Пришлось поголодать. У папаши моего руки росли из неудобосказуемого места, посему ни на одной работе он более трёх дней не задерживался. Однажды сыскал-таки работу. И не у кого-то, а у самого алькальда, дона Анибаля, чьё имя в семействе нашем и произносить было не принято, не сплюнув. Фишка была ещё и в том, что устроился родитель мой ни кем иным, как конюхом, и не куда-нибудь, а в конюшни самого алькальда. Наши некогда. Тут надо сказать, что дед мой, дон Гарсия, был заядлым лошадником. Когда-то конюшни наши славились на всю Галисию. Лошадки были все как на подбор — берберские скакуны, красавцы андалузцы, неутомимые и выносливые нормандцы. Э, да что говорить, из самой Кордовы приезжали торговцы закупать коней для королевского двора. Скаковых, верховых, упряжных. Вот как жили! Сказывают, потому и затеял этот дон Анибаль ту свару с липовой распиской.
Папаша слушать никого не хотел, наконец-то, говорил, заживём по-человечески. Я и сам-то, грешным делом, думал, что беды наши засим закончились. Ага. А они, оказывается, ещё только начинались.
Папаша и десяти дней не проработал, как приключилась у него скверная история. Задал он годовалому марокканскому жеребёночку Гралито какого-то не того корму, и у того началась колики, жар, хрипы. Хозяин поднял на ноги всю челядь. Даже полицейского кликнули.

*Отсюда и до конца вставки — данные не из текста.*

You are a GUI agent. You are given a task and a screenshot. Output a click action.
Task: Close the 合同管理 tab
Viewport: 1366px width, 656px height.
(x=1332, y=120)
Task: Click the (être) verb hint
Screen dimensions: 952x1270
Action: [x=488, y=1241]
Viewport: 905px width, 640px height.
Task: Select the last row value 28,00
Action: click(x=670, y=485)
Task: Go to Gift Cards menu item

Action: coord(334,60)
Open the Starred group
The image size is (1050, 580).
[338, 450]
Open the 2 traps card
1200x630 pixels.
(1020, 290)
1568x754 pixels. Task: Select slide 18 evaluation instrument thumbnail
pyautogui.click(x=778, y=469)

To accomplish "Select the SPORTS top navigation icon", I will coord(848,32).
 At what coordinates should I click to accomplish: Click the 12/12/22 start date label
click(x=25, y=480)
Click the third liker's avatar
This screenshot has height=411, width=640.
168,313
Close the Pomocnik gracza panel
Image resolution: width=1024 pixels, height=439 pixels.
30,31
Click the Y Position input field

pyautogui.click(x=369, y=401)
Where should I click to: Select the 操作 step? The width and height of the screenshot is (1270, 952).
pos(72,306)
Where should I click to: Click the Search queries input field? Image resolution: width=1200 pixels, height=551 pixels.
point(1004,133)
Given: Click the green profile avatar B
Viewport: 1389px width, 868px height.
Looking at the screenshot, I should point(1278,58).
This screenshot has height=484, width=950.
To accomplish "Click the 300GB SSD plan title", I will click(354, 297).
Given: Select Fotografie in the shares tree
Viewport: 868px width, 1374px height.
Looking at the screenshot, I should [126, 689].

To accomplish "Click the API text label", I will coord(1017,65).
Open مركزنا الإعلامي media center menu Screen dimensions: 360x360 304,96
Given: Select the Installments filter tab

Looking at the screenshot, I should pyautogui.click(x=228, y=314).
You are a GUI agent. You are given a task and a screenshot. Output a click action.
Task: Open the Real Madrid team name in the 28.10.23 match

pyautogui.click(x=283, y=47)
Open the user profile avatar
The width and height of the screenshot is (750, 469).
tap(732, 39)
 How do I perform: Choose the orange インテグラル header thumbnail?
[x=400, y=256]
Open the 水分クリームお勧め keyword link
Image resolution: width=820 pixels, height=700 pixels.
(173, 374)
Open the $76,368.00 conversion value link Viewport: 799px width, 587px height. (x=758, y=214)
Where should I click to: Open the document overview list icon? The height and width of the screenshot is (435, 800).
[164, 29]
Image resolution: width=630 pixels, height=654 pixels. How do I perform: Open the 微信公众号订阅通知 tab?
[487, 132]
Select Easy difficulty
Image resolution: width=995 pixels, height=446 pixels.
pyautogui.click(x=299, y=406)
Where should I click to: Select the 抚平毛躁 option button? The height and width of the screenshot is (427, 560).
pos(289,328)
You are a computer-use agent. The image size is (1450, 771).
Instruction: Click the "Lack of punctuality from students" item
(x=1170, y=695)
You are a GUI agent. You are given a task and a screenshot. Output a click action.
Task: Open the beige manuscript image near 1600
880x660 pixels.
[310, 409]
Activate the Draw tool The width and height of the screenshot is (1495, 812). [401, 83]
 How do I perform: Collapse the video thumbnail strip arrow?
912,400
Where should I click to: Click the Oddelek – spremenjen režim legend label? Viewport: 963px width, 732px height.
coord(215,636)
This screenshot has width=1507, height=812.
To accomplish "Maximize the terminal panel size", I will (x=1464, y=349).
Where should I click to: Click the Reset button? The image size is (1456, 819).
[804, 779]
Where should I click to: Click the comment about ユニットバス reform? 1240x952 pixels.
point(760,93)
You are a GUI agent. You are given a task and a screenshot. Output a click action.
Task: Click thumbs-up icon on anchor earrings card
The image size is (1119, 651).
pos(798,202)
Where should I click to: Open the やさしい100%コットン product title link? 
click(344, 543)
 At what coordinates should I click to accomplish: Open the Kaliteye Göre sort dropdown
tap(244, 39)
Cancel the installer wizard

Жеребёнка, однако, отходили, коновал влил в него какое-то снадобье у того жар спал и боли прекратились. Папаша всё это время сидел в чулане взаперти. Когда страсти улеглись, папашу выпустили из чулана, однако дон Анибаль успокоиться не мог, орал без умолку, тюрьмой грозил. Полицейский, рябой Пако, всё кивал да усы свои рыжие топорщил. Потом дон алькальд вроде как смилостивился. Послали за стряпчим Хончо. В общем, состряпал тот стряпчий какую-то грамоту, из коей выходило, что должны мы дону Анибалю ни много, ни мало, пять тысяч эскудо. Пять тысяч эскудо, сеньоры! Этаких деньжищ нам за десять годов не заработать, вот что я вам скажу. Папашу они втроём так, видать, застращали, что он грамоту ту поганую подмахнул, лишь бы отделаться.
На улице, охолонувшись, понял папаша, что бумажкой той он всех нас отправляет прямым ходом в долговую тюрьму Ла Торре. Тогда, он дождался, пока полицейский и стряпчий уйдут, воротился на конюшню, повалился на колени перед хозяином и слёзно стал заклинать Христом богом порвать ту зверскую грамоту, а сам он, ежели так надо, пойдёт в тюрьму.
Да только ведь дону Анибалю-то денежки были надобны, а не папаша в арестантском балахоне. В общем, он только посмеялся, помахал у папаши перед носом той бумажкой, кинул её в шкаф, да и запер на ключ. А когда папаша огрызнулся, хозяин, дон Анибаль, его дважды огрел тростью по хребту. Чтоб понимание имел, с кем говорит, голь бесштанная. Папаша, ясно дело вспылил, да тут набежали другие конюхи, и ушёл он, как пёс побитый.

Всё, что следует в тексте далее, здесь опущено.